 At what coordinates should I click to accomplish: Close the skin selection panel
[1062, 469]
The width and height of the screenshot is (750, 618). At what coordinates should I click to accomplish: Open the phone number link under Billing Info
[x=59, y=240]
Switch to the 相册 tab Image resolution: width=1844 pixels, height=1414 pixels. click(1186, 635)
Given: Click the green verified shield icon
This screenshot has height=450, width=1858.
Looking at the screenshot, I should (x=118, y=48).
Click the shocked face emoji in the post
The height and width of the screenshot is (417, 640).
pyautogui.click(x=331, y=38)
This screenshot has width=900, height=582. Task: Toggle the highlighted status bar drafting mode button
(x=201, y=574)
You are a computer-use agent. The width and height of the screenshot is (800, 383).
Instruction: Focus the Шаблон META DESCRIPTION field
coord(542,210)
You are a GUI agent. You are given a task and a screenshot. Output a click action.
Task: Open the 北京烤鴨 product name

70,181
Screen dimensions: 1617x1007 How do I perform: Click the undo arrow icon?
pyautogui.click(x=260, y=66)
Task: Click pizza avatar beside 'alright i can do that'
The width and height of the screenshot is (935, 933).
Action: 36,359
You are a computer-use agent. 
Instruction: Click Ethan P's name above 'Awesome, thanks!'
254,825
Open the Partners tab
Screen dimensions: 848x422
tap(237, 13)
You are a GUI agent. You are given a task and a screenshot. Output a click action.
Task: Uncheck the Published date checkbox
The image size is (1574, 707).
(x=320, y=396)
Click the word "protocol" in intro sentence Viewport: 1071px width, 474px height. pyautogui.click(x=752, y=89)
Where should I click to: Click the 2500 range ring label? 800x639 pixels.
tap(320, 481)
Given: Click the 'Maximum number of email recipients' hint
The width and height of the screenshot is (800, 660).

================

* What the task requires: Return each line exactly, beginning at the start of the material above and ending at the line that includes "Click the word", with both of those kept.

* Finished exercise:
 At what coordinates should I click to accomplish: Close the skin selection panel
[1062, 469]
The width and height of the screenshot is (750, 618). At what coordinates should I click to accomplish: Open the phone number link under Billing Info
[x=59, y=240]
Switch to the 相册 tab Image resolution: width=1844 pixels, height=1414 pixels. click(1186, 635)
Given: Click the green verified shield icon
This screenshot has height=450, width=1858.
Looking at the screenshot, I should (x=118, y=48).
Click the shocked face emoji in the post
The height and width of the screenshot is (417, 640).
pyautogui.click(x=331, y=38)
This screenshot has width=900, height=582. Task: Toggle the highlighted status bar drafting mode button
(x=201, y=574)
You are a computer-use agent. The width and height of the screenshot is (800, 383).
Instruction: Focus the Шаблон META DESCRIPTION field
coord(542,210)
You are a GUI agent. You are given a task and a screenshot. Output a click action.
Task: Open the 北京烤鴨 product name

70,181
Screen dimensions: 1617x1007 How do I perform: Click the undo arrow icon?
pyautogui.click(x=260, y=66)
Task: Click pizza avatar beside 'alright i can do that'
The width and height of the screenshot is (935, 933).
Action: 36,359
You are a computer-use agent. 
Instruction: Click Ethan P's name above 'Awesome, thanks!'
254,825
Open the Partners tab
Screen dimensions: 848x422
tap(237, 13)
You are a GUI agent. You are given a task and a screenshot. Output a click action.
Task: Uncheck the Published date checkbox
The image size is (1574, 707).
(x=320, y=396)
Click the word "protocol" in intro sentence Viewport: 1071px width, 474px height. pyautogui.click(x=752, y=89)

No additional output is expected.